Career NFL statistics as of Week 2, 2025
- Total tackles: 1
- Stats at Pro Football Reference

= Gabriel Murphy =

American football player (born 2000)

Gabriel Murphy (born October 13, 2000) is an American former professional football player who was a linebacker in the National Football League (NFL). He played college football for the North Texas Mean Green and the UCLA Bruins.

==Early life==
Murphy attended Bishop Lynch High School in Dallas, Texas. He committed to the University of North Texas to play college football.

==College career==
Murphy played for the Mean Green from 2019 to 2021 as a linebacker and defensive end. In three years he started 15 of 24 games, recording 73 tackles and 12 sacks. After the 2021 season, he entered the transfer portal.

Murphy transferred to the University of California, Los Angeles (UCLA). In his first year with the Bruins in 2022, he started all 13 games and had 38 tackles and 1.5 sacks. In 2023, he again started all 13 games and had 38 tackles and eight sacks.

==Professional career==

Murphy signed with the Minnesota Vikings as an undrafted free agent on April 27, 2024. He was also selected by the San Antonio Brahmas in the second round of the 2024 UFL draft on July 17. He was placed on injured reserve on August 27 to begin the season. He was activated on November 26, but waived the next day and subsequently signed to the practice squad. He signed a reserve/future contract on January 16, 2025.

On August 26, 2025, Murphy was waived by the Vikings as part of final roster cuts.
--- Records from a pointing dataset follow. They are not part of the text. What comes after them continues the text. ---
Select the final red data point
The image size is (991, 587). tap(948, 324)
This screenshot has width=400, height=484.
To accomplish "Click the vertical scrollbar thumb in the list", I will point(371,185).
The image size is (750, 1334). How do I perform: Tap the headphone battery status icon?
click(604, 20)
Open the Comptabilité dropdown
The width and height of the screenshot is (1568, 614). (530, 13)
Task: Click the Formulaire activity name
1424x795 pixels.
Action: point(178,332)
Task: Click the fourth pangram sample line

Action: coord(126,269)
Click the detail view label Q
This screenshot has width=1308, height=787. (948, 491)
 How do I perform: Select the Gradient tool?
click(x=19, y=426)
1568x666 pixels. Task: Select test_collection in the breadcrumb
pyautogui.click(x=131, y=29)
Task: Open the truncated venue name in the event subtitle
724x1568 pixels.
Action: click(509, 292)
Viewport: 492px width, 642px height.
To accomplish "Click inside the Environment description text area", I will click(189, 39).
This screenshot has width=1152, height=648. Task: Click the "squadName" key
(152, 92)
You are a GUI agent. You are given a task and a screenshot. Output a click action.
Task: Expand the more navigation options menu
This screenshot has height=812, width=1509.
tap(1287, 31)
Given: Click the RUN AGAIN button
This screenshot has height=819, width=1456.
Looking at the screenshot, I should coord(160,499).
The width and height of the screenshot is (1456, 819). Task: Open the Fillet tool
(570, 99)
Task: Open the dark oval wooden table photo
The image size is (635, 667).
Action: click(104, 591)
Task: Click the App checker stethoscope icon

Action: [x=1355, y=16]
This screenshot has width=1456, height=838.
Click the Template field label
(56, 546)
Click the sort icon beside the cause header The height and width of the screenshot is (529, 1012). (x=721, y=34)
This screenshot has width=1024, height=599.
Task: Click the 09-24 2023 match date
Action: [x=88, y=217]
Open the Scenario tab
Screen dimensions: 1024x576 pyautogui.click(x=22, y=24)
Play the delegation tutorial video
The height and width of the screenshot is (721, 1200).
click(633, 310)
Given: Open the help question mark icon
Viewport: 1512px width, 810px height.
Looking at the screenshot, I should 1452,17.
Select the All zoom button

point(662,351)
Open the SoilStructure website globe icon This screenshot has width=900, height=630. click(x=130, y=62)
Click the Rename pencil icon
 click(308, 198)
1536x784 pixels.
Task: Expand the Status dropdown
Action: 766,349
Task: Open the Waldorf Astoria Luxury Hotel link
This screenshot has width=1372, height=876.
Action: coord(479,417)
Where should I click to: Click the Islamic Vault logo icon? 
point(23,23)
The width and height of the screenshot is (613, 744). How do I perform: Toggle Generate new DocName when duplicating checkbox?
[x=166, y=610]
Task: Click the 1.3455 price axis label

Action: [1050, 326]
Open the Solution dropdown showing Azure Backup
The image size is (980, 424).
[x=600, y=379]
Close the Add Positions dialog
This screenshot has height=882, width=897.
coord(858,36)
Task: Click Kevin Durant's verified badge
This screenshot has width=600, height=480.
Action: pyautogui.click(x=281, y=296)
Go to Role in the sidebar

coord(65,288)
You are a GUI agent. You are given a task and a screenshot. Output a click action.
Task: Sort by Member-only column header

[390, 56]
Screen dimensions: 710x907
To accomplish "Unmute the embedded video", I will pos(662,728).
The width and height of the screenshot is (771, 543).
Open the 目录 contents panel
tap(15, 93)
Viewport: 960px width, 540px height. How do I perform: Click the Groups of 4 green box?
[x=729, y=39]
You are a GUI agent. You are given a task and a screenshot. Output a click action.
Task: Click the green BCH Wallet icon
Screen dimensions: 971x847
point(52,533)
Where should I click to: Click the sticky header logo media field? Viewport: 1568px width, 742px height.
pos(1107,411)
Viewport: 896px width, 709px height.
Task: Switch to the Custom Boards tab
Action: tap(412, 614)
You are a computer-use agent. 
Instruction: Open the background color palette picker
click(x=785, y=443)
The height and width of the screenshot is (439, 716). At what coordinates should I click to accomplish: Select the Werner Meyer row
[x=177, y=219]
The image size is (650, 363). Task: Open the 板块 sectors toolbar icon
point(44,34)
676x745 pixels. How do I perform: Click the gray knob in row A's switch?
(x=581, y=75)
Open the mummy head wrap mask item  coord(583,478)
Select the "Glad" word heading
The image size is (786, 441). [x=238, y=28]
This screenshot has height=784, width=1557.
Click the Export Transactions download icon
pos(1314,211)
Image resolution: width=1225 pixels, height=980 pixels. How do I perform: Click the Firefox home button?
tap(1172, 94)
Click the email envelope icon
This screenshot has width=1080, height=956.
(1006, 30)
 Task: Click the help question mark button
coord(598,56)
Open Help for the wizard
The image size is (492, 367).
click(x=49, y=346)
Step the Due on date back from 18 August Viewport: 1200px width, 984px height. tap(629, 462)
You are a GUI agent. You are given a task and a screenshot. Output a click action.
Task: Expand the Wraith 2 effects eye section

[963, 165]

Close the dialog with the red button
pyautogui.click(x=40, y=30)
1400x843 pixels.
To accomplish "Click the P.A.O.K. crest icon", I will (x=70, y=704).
He was signed to the practice squad the next day.

Pre-draft measurables
| Height | Weight | Arm length | Hand span | Wingspan | 40-yard dash | 10-yard split | 20-yard split | 20-yard shuttle | Three-cone drill | Vertical jump | Broad jump | Bench press |
| 6 ft 2+3⁄8 in (1.89 m) | 247 lb (112 kg) | 30+1⁄2 in (0.77 m) | 9+1⁄4 in (0.23 m) | 6 ft 3 in (1.91 m) | 4.68 s | 1.59 s | 2.70 s | 4.31 s | 7.11 s | 39.5 in (1.00 m) | 10 ft 3 in (3.12 m) | 25 reps |
All values from NFL Combine/Pro Day

==Personal life==
Murphy's identical twin, Grayson, played with him at North Texas and UCLA, and currently plays for the Miami Dolphins.